How to make sure your children and dogs have a great relationship

Children and dogs can have a great relationship — as long as they understand each other and attention is paid to what dogs are trying to tell us, explains Carolyn Menteith...

It’s easy to think that dogs and children have an instinctive bond — after all, we’ve seen old ‘Lassie’ films, and often we expect that kind of close relationship to happen naturally between the two. With some dogs, and some children, it does seem to be a natural thing — but, for most, they both need training from an early age.

Children must be taught respect for dogs, how to handle them properly, and to understand a few dos and don’ts, while dogs need to learn that although children might behave a bit strangely at times, they are not something to be scared of, worried about, or to actively avoid.

We often don’t realise that, while we may think of aggressive dogs and dog attacks coming from vicious animals roaming around biting all and sundry, in reality, most dog bites happen in the home, to children, from the family dog.

Dogs and children can make fabulous companions and the benefits can be huge.

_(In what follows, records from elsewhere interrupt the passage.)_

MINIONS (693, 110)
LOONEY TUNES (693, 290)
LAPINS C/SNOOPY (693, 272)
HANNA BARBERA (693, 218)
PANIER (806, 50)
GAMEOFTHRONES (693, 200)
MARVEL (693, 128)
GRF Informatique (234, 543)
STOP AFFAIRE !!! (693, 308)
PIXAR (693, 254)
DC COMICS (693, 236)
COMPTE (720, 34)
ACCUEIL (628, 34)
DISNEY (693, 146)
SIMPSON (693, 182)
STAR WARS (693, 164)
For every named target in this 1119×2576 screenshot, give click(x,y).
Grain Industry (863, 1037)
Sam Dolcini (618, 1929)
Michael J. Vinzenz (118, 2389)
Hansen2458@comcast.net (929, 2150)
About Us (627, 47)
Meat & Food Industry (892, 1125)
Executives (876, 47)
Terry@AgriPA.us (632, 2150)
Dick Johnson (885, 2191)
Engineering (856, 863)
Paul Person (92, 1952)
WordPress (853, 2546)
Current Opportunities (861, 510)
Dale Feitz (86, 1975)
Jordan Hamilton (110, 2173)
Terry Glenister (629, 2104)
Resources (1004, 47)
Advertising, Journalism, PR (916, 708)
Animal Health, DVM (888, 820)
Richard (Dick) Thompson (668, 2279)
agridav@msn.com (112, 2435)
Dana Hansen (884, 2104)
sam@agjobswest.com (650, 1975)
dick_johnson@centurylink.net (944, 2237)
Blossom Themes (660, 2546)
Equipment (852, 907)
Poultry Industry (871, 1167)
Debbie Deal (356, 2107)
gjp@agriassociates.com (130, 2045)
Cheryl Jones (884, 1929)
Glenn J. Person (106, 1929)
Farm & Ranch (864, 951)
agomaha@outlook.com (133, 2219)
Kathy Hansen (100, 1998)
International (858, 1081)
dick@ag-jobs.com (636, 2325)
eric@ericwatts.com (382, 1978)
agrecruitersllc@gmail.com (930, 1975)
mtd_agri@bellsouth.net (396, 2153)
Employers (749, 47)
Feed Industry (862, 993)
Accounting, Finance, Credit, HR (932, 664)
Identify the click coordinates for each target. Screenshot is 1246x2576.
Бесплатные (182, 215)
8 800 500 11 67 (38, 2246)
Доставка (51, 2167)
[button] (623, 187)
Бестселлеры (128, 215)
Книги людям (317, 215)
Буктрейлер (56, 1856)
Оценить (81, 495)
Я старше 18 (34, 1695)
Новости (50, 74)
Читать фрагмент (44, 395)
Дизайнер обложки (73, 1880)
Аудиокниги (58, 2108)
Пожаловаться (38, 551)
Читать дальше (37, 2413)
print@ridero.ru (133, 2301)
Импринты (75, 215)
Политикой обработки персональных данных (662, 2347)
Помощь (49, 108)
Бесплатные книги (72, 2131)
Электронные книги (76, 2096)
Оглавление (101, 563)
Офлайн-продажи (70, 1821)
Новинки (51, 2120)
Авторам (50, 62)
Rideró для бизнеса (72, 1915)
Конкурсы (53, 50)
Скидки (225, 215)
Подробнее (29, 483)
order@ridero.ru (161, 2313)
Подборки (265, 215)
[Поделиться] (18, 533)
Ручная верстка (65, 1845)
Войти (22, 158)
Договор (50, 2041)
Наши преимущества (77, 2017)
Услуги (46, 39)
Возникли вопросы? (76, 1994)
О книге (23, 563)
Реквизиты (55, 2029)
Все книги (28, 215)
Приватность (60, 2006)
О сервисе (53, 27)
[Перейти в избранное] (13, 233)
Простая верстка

Children who live with dogs take less days off school, have stronger immune systems, often get more exercise, and generally develop a greater empathy and better social skills than their non-pet-owning counterparts. However, this relationship takes work, understanding, and adult supervision.

Too many people think a ‘good dog’ is one ‘children can do anything to’ but that is totally unfair on the dog. A good dog shouldn’t have to put up with being pulled around and teased by family members.

Always keep a close eye on your children and dogs

Dogs and young children should never be left alone together. Children do not develop empathy until they are surprisingly old, and they are older still before they can transfer that empathy to another species. In addition, children do not recognise dog body language. In a recent survey of children under eight years old, most thought dogs showing their teeth were smiling.

Most people are aware of the need to supervise children and dogs, but in the case of some of the worst recent dog attacks that have hit the headlines, it hasn’t been a lack of supervision that has been the problem; it is adults not knowing or understanding what it is they should be looking for, what body language signs the dogs are giving, and what is an acceptable way for children to interact with dogs.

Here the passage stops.